Operations at SAS: The 2021–22 Budget
With the 2021–22 budget adopted by the school board on Monday, this week we explain our priorities in managing the funds entrusted to us by our students' families. Please click here to see the 2021–22 Budget and here to read our Budget FAQs, which explain its background and specifics in more detail.
Our goal when deciding how to allocate the school's money is straightforward: to achieve our mission, an exemplary American educational experience with an international perspective, without letting our expenses exceed our revenue. This means that, on the one hand, our educational programs must deliver the skills, knowledge, and character development necessary for students to thrive in the twenty-first century, while on the other hand, we must ensure the financial health of the school and keep our fees competitive with those of other high-quality international schools.
Revenues and expenses
Like any budget, the SAS budget can be divided into revenues and expenses. Our revenues come primarily from student fees: the tuition, facility, and re-enrollment or application fees, and, for new students, the registration fee. Other income includes summer semester fees, Eagle Activities and Athletics fees, earnings on invested working capital, and donations.
2021–22 Budget: Revenues
Turning to expenses, faculty and staff salaries and benefits (S&B) always make up the largest category. To provide an excellent education, we must hire outstanding teachers, and this requires competitive S&B packages. We benchmark our compensation packages against those of similar schools in the region and worldwide. In the 2021–22 budget, the cost of salaries and benefits for all employees at SAS represents 81.5% of all expenses (excluding depreciation). Read more about our teachers here.
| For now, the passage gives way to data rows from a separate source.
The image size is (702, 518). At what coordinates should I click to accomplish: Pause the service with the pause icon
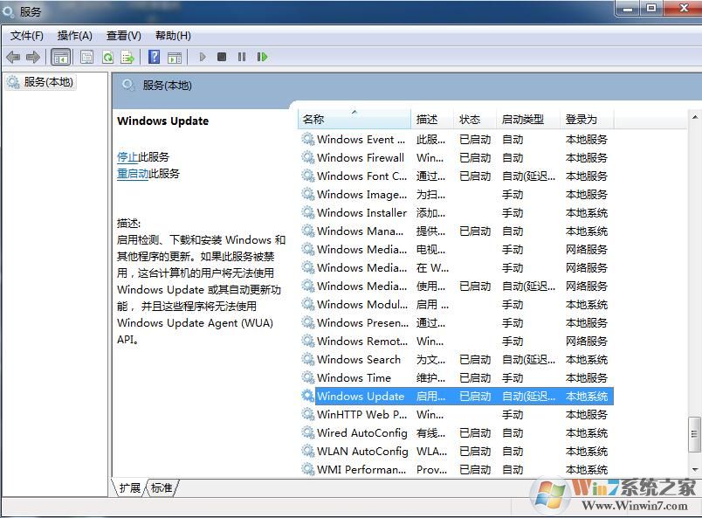[241, 57]
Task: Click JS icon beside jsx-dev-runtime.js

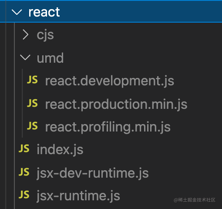Action: 24,172
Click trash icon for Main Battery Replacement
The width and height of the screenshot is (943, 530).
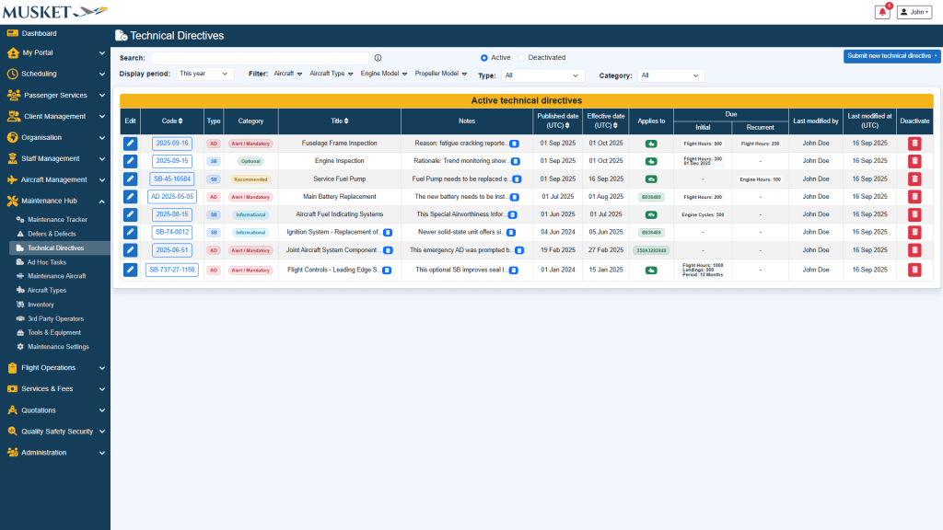(914, 197)
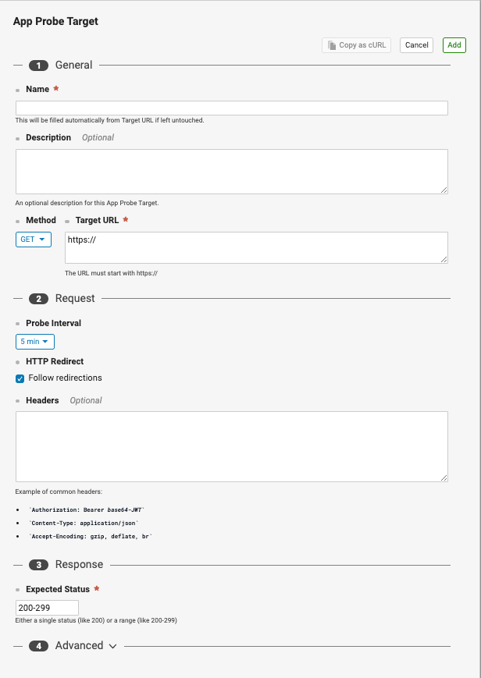Focus the Name input field
This screenshot has width=481, height=678.
pyautogui.click(x=232, y=108)
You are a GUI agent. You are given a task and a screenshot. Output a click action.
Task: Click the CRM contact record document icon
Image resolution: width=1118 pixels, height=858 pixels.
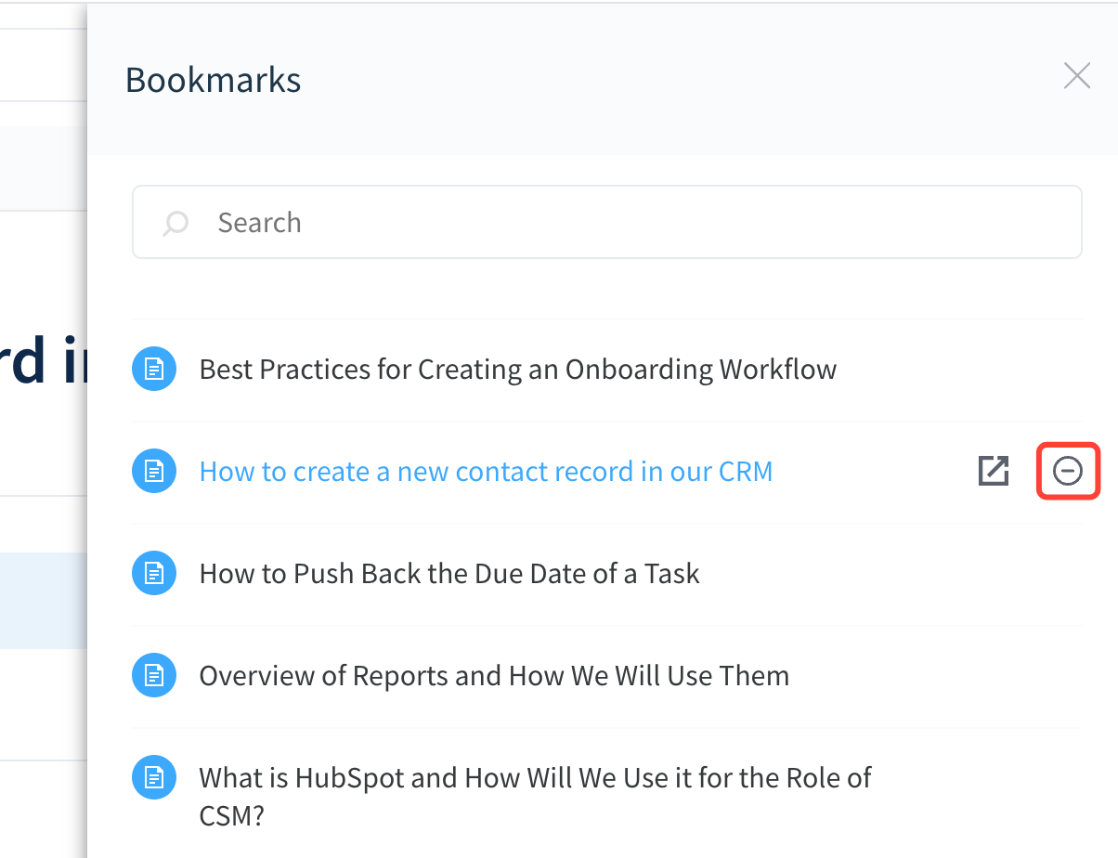pyautogui.click(x=154, y=472)
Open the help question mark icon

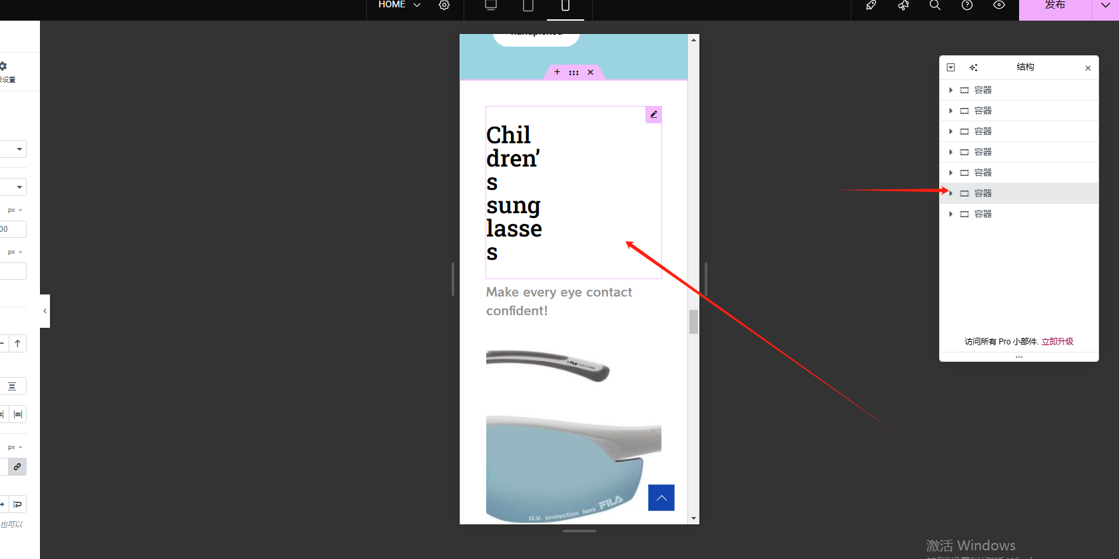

Besides excellent teachers, SAS offers students high-quality programs, facilities, and resources, and we plan carefully to meet the school's evolving needs in these areas. The second largest single expense category is campus operations, which includes facilities costs (buildings and grounds) and day-to-day operating costs. Other expenses include those relating to learning resources, technology, administration, donations expenditures, and innovation. Requests for classroom materials and other program needs are carefully reviewed and prioritized by divisional leaders. Major costs are thoroughly examined by the leadership team as we seek to balance short-term needs with long-term goals.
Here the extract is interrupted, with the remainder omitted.